Che ne dite? Fermiamoci a riflettere sulla compassione? Questa parola significa letteralmente “patire con”, cioè condividere la sofferenza di ogni creatura che vediamo nei guai. Ho detto “creatura” perché la proviamo anche verso gli animali. Penso ai cani ed ai gatti che abbiamo nelle nostre case ed ai quali ci affezioniamo con intensità. E’ facile inoltre avere compassione per le persone con cui abbiamo legami di sangue, di amicizia, di vicinanza. Diventa difficile avere compassione verso gli estranei, soprattutto stranieri. Nei confronti di queste persone emergono facilmente sentimenti di rabbia, di rivendicazione, di indifferenza.

Il rischio più grave per la compassione è la selezione. Dividere quelli che sono degni, da quelli che non meritano il nostro interessamento, dipende da tanti motivi. Giudizi, pregiudizi e paure sono alla base di questa selezione. Selezionare è un errore gravissimo. Infatti anche se oggi siamo giovani, belli, istruiti e ricchi, dobbiamo pensare che non sarà sempre così. Chi può dire che non diventeremo anche noi vecchi, ammalati, bisognosi di attenzione e di cura? Inoltre viviamo in un tempo dove l’efficientismo è diventato uno degli idoli più importanti. Tutto quello che non funziona più è da buttare e non vale solo per gli elettro domestici, ma spesso anche le persone che ci sono più vicine. Con questo cardine la nostra società genera una montagna di rifiuti che non sappiamo nemmeno più come smaltire. Quando questo principio riguarda le persone ecco un numero sterminato di “inesistenti”, di scartati che nessuno più vede ed ai quali nessuno pensa.

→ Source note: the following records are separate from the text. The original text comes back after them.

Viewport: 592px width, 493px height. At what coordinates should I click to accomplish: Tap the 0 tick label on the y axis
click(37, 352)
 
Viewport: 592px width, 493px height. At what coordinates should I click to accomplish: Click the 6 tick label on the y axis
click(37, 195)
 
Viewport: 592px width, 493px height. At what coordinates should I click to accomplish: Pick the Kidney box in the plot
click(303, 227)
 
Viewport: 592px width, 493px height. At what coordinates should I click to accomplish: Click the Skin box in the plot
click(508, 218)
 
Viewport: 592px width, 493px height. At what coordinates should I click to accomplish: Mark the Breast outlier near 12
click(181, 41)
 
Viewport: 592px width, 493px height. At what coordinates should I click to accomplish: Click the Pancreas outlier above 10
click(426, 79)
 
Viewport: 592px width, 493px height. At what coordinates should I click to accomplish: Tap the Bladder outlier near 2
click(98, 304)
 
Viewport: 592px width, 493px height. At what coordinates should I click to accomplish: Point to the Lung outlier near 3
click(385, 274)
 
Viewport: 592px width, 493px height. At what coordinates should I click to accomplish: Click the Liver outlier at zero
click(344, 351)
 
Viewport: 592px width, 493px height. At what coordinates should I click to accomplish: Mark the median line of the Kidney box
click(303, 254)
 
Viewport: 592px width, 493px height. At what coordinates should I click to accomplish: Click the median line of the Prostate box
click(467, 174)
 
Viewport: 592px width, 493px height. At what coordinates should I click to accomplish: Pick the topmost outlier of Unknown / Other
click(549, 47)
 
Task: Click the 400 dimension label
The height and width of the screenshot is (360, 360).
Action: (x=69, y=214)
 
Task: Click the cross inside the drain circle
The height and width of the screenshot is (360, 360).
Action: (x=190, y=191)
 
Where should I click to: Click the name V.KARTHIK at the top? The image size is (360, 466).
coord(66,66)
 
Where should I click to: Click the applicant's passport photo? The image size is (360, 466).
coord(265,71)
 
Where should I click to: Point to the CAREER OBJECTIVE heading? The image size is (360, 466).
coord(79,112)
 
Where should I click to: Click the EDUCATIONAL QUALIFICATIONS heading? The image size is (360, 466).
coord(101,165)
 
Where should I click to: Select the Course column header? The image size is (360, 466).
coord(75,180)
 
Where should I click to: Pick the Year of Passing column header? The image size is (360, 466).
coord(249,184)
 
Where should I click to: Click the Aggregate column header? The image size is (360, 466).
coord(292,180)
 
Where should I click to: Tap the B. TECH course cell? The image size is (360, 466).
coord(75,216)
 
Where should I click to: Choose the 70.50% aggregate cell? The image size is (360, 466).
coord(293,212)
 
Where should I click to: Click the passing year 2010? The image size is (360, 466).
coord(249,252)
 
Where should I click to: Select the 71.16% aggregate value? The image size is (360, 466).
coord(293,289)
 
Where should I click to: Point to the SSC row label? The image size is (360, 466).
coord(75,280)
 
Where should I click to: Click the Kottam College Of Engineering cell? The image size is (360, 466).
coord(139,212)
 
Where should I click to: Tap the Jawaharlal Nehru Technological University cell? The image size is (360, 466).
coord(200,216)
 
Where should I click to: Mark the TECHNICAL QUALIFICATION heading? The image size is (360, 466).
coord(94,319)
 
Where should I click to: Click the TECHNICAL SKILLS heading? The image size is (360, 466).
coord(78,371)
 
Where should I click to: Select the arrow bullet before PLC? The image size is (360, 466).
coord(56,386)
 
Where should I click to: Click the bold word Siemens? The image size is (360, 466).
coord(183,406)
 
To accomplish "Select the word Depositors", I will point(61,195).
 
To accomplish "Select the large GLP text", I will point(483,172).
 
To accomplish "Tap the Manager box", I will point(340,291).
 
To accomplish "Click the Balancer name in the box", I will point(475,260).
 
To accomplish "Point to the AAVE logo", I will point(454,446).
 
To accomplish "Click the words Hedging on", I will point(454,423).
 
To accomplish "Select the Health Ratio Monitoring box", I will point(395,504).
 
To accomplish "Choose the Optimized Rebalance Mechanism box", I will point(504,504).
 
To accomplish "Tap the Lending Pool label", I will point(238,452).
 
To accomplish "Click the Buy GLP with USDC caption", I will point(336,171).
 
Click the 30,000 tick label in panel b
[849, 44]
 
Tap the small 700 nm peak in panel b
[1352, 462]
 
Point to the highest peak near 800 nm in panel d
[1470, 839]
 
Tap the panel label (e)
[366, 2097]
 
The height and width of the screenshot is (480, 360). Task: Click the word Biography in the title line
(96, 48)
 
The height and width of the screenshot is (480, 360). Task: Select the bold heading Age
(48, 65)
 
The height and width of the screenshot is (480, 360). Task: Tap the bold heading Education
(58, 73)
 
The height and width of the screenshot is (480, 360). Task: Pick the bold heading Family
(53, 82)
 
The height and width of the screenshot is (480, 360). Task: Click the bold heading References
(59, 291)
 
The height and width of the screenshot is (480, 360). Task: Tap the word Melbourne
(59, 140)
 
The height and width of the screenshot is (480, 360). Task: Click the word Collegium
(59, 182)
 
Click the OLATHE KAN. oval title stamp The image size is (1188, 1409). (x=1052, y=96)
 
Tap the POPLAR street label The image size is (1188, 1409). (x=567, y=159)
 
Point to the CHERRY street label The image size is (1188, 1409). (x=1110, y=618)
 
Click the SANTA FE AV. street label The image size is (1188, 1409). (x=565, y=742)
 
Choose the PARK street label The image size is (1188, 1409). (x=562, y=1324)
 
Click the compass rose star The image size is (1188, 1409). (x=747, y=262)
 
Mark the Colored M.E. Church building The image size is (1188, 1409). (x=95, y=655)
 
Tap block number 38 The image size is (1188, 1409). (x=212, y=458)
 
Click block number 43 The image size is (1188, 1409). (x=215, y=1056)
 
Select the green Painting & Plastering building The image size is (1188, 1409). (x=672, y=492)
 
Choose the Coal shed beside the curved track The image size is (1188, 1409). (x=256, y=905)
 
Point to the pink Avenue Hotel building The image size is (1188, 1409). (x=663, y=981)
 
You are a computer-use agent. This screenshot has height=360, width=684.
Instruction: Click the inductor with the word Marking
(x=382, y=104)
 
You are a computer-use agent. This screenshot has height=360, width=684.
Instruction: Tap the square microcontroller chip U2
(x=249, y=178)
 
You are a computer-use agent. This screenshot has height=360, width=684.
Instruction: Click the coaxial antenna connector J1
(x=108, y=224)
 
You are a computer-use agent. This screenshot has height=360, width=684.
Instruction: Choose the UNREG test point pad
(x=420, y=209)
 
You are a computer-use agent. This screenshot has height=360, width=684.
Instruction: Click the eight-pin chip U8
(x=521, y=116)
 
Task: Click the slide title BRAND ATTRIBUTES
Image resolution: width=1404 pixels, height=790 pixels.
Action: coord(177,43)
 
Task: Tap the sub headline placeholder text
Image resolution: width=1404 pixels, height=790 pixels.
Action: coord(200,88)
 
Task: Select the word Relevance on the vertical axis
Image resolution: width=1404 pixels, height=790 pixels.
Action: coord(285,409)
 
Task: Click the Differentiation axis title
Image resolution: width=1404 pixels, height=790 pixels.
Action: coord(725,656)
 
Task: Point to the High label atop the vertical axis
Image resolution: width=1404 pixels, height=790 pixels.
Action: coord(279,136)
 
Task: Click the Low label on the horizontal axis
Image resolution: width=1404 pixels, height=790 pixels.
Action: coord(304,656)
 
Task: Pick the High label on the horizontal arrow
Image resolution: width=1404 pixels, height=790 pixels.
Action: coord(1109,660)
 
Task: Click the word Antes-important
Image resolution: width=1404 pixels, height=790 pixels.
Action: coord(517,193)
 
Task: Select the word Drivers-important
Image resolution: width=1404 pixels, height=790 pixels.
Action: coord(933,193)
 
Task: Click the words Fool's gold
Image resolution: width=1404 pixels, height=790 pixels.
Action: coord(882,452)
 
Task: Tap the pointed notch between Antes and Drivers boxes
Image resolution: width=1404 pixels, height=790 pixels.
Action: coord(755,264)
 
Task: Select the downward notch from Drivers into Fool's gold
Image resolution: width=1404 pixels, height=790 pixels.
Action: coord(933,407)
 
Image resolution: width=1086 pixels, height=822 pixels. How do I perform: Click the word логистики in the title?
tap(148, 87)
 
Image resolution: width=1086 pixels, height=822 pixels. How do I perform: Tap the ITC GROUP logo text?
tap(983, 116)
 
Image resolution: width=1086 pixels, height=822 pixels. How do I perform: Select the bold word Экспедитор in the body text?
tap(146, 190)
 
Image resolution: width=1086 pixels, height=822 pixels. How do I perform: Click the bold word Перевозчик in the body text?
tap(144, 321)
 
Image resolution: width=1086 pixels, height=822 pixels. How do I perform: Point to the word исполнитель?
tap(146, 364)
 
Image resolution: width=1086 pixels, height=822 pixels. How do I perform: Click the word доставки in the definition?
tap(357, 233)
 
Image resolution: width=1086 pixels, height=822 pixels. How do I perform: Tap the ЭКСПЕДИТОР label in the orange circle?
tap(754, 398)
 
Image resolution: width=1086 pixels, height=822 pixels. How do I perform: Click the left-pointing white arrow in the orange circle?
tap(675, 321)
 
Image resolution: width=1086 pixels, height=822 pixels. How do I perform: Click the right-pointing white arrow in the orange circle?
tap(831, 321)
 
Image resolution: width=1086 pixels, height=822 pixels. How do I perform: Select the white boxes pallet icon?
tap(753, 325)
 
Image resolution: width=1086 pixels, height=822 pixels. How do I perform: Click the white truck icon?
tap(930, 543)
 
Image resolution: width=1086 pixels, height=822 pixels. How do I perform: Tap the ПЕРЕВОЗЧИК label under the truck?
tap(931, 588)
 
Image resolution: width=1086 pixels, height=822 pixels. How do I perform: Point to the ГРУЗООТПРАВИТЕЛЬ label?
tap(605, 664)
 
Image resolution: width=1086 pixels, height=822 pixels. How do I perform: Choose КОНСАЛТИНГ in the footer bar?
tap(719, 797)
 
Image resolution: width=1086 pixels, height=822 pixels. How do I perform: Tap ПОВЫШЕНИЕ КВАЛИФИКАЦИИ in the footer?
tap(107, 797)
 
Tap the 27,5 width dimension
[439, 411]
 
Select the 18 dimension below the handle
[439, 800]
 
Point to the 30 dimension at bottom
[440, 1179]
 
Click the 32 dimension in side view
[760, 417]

La nostra fede si basa su un Dio che agisce sempre per amore, sa perdonare tutto ed è sempre fedele alle sue promesse. Egli crea una realtà armoniosa, nella quale ogni essere ha la sua dignità e la sua felicità. Di conseguenza dunque bisogna costruire un mondo in cui tutti possano realizzare se stessi. Quando poi vediamo qualcuno in difficoltà, in nome di questa armonia che è alla base di ogni vita ecco lo sgorgare della compassione. Basta porsi una semplice domanda: se fossi io al suo posto? Qualcuno che si ferma è cura le mie piaghe sarebbe tutto ciò che vorrei.

Nel corso dei secoli nella nostra storia gli ospedali, le prime scuole, l’attenzione ai poveri, agli stranieri, agli orfani hanno sempre avuto la fondazione da santi che hanno dedicato la vita a questi scopi, sostenuti da un esercito di persone anonime che rispondevano alla loro chiamata. E’ ciò che dobbiamo fare anche noi in modo semplice ed efficace.
E’ molto bello che questa compassione sia entrata anche nella società del nostro tempo. Croce rossa o protezione civile sono splendide realtà che hanno come fondamento proprio questo: la compassione.